Pick out each line with the word "icon" from the material that follows.

● ● ● ● ● ● ●

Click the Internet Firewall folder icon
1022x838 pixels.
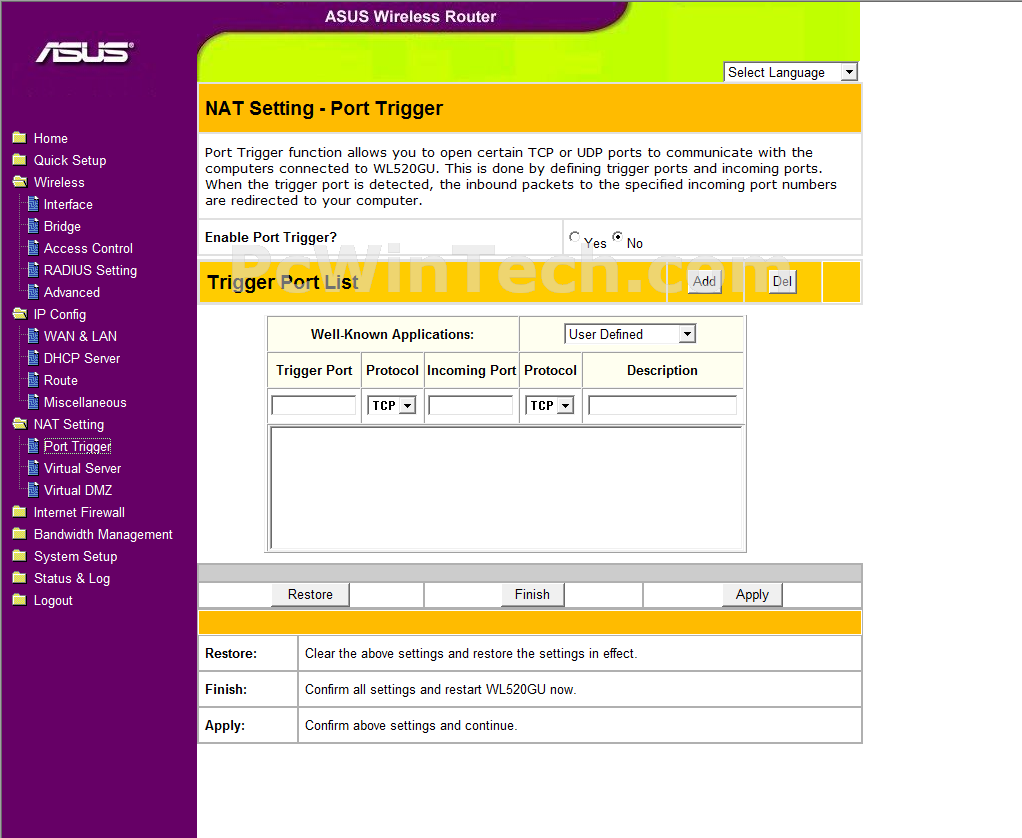pos(19,512)
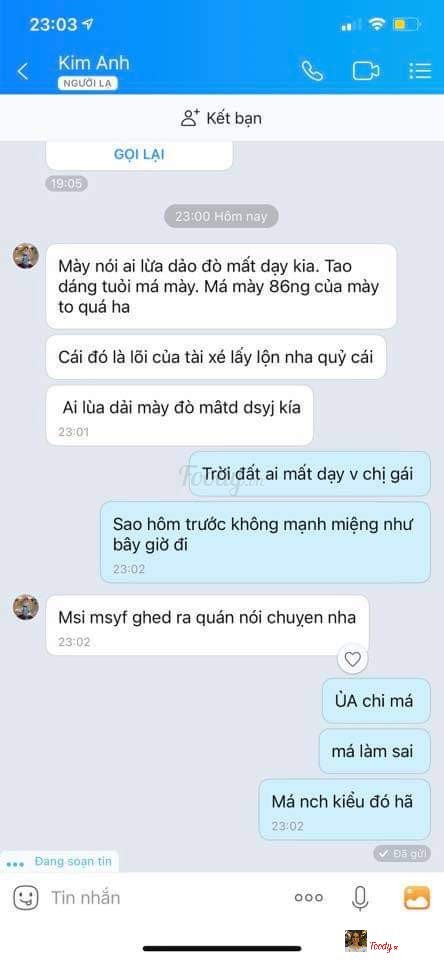
Task: Start a voice call with Kim Anh
Action: pos(312,71)
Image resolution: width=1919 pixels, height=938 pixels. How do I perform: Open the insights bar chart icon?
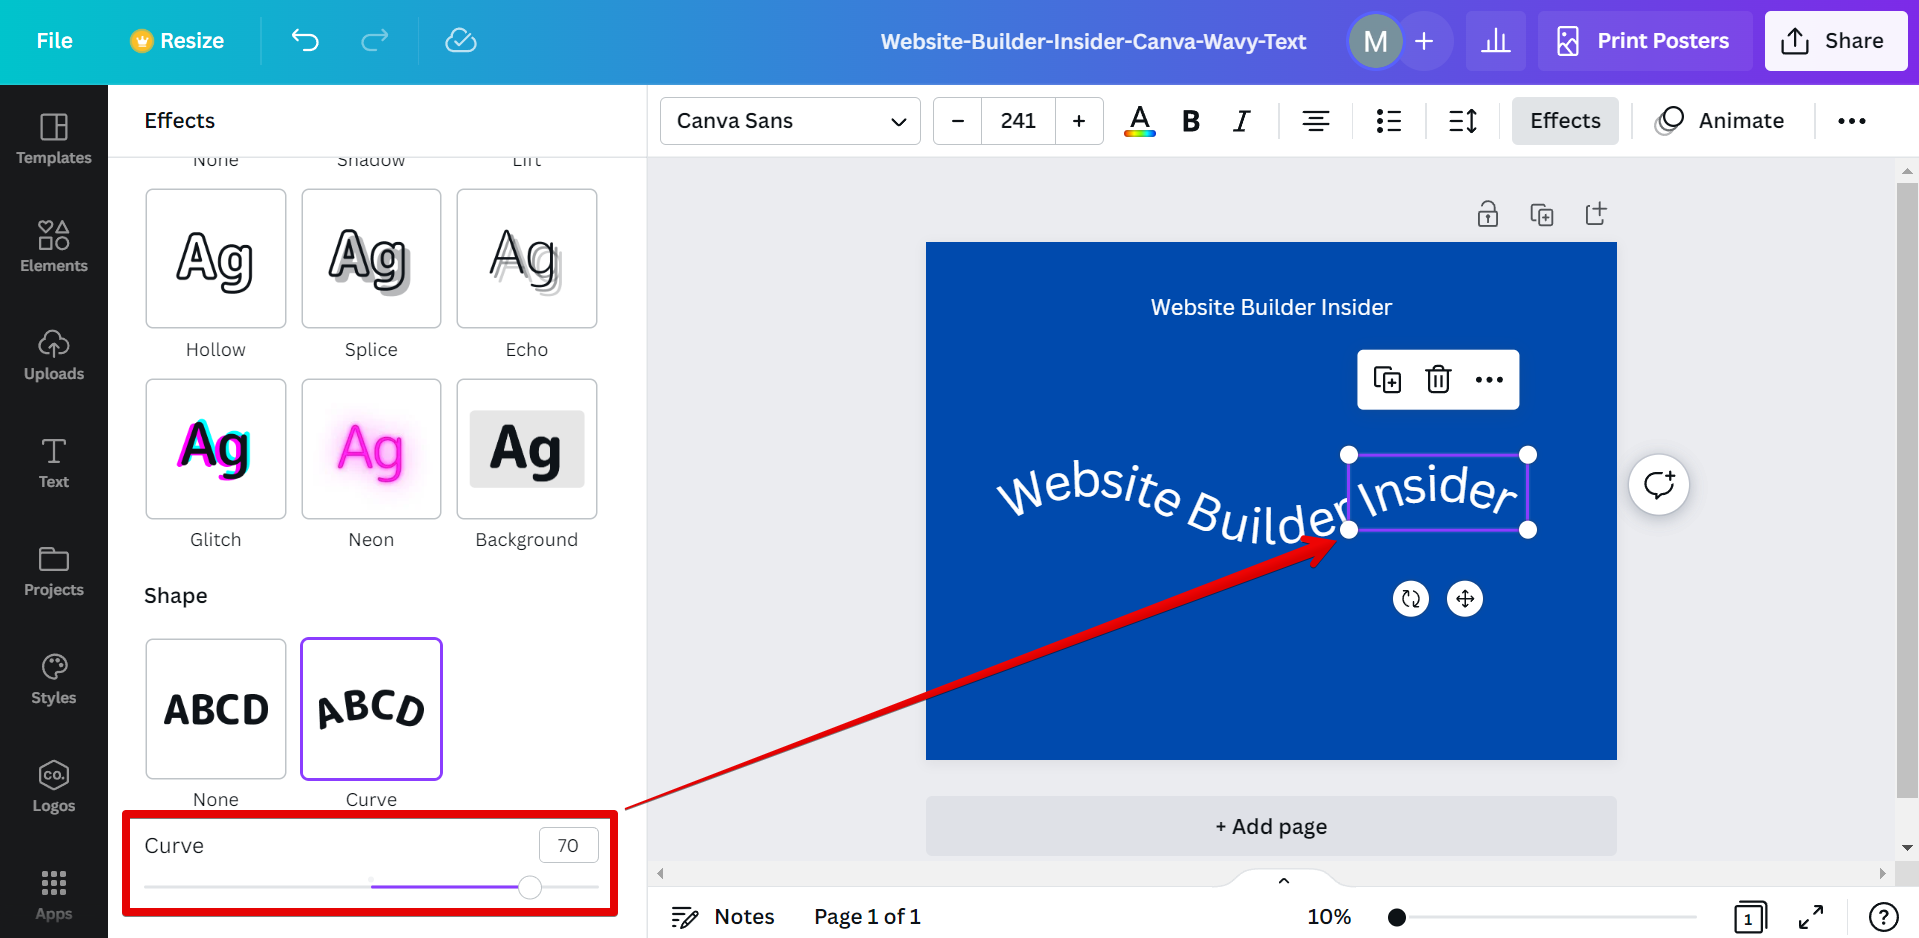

● ● ● ● ● ● ●

Exercise output:
Click the Internet Firewall folder icon
Image resolution: width=1919 pixels, height=938 pixels. How do I perform: Open the insights bar chart icon?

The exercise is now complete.